##### Data for review
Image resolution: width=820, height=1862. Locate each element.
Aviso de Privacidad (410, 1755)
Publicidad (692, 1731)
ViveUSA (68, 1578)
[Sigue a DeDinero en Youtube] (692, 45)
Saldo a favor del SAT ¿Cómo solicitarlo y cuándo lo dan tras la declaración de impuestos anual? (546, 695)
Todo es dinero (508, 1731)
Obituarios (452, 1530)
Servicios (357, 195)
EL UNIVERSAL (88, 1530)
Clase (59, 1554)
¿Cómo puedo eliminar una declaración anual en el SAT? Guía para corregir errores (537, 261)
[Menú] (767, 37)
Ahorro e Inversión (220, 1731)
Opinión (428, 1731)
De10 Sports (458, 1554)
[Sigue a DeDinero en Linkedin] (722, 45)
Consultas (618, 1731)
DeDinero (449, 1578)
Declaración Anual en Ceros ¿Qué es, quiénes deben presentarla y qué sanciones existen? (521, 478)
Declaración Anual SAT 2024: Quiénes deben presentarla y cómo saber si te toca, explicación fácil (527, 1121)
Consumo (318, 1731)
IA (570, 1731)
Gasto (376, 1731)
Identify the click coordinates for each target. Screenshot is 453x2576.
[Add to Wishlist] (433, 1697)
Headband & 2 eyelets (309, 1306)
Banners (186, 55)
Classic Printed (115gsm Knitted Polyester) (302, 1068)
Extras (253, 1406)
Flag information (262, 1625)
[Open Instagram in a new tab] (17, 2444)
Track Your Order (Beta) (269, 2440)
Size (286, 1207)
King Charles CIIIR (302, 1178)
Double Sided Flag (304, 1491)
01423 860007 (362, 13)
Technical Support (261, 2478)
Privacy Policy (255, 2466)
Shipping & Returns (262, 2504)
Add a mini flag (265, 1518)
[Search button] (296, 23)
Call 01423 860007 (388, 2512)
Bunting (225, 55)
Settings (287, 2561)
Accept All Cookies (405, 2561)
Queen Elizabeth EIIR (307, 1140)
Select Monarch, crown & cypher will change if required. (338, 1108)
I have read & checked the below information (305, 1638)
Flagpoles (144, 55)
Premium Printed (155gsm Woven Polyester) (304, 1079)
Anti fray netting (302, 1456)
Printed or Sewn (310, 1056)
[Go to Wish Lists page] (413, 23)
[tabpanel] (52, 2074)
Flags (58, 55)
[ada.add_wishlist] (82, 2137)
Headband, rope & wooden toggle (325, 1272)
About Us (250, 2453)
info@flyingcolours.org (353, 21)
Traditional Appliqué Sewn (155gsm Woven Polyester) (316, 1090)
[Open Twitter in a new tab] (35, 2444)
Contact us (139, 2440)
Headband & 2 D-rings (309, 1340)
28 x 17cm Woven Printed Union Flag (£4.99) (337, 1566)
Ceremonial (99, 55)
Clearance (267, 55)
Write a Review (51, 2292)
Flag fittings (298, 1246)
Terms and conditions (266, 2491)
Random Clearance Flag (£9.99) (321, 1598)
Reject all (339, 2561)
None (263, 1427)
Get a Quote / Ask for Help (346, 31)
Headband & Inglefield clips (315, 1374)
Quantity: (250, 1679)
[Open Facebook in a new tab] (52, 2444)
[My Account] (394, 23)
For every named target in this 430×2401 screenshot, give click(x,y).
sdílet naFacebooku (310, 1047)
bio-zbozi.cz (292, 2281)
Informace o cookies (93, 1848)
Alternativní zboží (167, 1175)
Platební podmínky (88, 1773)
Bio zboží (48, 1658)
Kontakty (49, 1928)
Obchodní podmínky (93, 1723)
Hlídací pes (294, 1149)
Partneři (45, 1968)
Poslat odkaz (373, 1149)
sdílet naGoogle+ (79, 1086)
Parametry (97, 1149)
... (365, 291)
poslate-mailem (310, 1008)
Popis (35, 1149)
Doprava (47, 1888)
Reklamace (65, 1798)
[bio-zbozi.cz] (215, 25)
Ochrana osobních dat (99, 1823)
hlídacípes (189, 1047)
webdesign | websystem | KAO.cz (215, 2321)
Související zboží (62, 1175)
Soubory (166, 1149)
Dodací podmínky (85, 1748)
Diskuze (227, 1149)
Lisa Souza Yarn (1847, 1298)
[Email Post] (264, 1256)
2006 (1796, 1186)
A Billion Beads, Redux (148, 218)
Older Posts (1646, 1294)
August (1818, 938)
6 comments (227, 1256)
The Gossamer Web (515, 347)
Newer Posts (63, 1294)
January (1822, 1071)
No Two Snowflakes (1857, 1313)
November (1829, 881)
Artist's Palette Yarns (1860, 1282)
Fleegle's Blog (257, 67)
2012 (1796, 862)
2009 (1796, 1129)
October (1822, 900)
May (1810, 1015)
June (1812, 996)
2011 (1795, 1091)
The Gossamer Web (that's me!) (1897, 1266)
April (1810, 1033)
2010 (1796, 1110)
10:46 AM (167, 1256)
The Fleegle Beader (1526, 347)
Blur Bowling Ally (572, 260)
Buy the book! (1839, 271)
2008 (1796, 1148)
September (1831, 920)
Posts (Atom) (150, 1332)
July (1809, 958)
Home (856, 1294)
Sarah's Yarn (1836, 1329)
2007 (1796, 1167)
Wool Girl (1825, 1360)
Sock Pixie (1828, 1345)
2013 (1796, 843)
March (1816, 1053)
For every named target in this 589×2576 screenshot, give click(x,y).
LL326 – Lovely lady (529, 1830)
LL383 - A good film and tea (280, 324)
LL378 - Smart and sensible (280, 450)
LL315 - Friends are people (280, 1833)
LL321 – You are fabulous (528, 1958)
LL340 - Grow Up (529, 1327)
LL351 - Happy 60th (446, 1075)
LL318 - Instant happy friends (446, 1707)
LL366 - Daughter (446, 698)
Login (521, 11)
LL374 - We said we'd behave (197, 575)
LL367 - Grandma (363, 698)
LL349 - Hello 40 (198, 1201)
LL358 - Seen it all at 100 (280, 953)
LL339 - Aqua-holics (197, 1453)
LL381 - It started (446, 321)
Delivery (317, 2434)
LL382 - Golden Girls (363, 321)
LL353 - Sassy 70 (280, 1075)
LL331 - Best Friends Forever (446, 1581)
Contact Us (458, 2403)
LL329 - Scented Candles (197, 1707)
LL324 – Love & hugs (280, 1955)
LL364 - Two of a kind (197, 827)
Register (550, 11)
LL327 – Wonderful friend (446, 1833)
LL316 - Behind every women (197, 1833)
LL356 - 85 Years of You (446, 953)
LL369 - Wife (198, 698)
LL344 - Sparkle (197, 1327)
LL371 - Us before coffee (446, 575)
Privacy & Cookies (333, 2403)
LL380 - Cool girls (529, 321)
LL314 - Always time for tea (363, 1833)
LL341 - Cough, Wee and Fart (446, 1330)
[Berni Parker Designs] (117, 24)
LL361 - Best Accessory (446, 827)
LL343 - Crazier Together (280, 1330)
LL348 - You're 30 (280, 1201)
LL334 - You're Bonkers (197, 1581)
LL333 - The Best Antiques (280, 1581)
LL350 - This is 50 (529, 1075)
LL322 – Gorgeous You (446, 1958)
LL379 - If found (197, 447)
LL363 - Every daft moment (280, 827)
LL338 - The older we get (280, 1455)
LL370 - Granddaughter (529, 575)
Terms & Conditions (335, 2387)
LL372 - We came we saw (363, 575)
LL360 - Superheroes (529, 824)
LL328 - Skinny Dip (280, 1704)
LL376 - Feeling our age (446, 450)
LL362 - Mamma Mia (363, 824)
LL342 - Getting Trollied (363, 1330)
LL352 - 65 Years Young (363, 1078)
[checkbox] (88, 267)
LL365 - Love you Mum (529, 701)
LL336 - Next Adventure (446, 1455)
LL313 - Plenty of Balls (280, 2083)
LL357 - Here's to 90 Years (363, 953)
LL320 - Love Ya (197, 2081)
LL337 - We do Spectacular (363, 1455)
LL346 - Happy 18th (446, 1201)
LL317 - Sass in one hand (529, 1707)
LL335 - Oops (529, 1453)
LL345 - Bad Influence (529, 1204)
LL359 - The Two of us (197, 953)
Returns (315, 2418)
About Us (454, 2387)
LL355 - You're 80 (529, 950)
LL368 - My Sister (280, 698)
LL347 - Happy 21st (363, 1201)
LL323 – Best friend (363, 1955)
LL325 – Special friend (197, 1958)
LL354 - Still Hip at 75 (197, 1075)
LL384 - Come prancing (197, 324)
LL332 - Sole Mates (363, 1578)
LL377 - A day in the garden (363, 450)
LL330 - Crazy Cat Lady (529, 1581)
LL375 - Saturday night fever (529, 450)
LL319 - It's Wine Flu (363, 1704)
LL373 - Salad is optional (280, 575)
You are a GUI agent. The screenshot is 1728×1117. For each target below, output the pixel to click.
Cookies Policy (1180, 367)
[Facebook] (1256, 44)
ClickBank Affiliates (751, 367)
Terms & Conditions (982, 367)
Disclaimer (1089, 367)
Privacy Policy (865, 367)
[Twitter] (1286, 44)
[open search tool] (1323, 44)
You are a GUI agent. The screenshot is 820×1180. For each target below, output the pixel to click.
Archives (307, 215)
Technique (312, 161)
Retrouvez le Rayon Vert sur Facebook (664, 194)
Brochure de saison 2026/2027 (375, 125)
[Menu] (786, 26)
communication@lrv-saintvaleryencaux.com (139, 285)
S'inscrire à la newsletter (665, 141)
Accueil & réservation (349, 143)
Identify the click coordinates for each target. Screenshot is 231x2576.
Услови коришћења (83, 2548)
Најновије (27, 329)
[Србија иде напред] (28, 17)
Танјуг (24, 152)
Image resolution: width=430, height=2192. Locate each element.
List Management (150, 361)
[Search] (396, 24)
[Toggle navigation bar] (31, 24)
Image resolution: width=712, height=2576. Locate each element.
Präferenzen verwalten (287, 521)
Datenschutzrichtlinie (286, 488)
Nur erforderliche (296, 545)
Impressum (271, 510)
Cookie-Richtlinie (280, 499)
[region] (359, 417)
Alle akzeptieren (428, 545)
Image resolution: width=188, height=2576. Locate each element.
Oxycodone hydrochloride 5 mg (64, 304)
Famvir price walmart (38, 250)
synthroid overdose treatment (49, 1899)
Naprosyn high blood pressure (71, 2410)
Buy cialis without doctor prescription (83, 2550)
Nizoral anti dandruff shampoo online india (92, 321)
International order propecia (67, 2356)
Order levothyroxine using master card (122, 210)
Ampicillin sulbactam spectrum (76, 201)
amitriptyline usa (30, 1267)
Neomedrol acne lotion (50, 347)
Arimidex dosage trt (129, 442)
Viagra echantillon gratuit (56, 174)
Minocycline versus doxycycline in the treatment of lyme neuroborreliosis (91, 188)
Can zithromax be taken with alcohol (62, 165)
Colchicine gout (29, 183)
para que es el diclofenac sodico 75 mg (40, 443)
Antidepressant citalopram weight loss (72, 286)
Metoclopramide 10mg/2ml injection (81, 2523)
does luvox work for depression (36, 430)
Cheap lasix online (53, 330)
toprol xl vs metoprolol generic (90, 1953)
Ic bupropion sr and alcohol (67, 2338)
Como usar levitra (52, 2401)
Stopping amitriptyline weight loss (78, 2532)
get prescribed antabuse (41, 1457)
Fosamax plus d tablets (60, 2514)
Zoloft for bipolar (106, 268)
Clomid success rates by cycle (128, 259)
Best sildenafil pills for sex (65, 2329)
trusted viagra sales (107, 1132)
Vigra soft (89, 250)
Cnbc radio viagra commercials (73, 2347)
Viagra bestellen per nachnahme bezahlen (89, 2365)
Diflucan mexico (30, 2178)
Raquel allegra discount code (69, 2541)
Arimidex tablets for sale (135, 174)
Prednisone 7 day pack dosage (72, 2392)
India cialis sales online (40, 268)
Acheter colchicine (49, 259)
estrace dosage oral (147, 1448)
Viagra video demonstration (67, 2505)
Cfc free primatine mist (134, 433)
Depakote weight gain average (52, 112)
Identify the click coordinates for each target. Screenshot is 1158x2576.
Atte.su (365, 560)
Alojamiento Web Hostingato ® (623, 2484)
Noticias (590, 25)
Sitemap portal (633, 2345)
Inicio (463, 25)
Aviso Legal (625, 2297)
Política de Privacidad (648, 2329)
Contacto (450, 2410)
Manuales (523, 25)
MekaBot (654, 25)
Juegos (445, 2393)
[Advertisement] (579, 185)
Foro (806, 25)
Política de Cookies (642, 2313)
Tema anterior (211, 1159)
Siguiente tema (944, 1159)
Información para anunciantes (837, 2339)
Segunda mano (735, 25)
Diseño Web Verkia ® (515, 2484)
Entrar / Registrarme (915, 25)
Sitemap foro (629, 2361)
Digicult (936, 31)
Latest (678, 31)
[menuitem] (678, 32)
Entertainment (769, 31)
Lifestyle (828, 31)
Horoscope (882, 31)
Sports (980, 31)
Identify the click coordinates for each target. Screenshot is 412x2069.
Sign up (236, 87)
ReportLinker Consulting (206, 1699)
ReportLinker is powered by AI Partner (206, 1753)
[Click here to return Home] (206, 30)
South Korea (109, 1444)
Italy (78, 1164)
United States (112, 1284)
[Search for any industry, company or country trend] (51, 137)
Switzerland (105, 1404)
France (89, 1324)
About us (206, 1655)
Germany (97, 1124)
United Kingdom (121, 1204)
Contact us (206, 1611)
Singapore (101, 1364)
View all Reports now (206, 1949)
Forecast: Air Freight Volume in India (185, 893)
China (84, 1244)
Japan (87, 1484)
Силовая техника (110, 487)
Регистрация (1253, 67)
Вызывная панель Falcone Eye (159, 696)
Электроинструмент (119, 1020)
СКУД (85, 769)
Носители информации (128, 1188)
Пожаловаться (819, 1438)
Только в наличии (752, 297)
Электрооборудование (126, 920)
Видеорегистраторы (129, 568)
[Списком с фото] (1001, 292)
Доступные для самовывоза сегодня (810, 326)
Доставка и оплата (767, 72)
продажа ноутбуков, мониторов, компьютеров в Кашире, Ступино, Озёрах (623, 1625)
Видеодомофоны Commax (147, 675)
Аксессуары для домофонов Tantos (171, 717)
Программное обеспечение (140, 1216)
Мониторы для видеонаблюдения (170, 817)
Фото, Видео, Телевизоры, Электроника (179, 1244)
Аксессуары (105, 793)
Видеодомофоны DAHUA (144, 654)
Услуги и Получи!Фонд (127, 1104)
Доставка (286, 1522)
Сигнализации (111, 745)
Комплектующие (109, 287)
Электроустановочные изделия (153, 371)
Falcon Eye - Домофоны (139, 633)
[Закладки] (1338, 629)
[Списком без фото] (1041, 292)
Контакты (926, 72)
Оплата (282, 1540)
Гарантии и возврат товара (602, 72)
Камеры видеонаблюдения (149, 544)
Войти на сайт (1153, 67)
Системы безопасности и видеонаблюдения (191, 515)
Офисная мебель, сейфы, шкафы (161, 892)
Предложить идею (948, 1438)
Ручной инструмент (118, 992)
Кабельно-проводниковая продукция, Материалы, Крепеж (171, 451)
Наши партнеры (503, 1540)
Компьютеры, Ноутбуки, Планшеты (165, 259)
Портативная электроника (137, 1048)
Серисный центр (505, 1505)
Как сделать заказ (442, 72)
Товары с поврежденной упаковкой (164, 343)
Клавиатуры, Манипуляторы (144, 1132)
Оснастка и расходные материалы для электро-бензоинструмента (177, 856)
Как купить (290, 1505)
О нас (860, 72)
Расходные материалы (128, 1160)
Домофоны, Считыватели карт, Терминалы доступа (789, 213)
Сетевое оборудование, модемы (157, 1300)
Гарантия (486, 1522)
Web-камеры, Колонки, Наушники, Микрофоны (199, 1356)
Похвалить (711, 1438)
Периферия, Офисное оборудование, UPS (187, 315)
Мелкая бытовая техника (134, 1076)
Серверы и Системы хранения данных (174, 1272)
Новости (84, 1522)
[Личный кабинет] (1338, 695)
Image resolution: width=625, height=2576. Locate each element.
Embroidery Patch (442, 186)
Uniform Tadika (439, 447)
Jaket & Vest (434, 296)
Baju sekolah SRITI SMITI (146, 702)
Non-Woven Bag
##########
### [What you need to do]
Go line by line through the data and copy any that contain "pixel".

### [Answer space]
You are a GUI agent. The screenshot is 1728×1117. For each target below, output the pixel to click.
You are a GUI agent. The screenshot is 820×1180. For each target below, output the pixel to click.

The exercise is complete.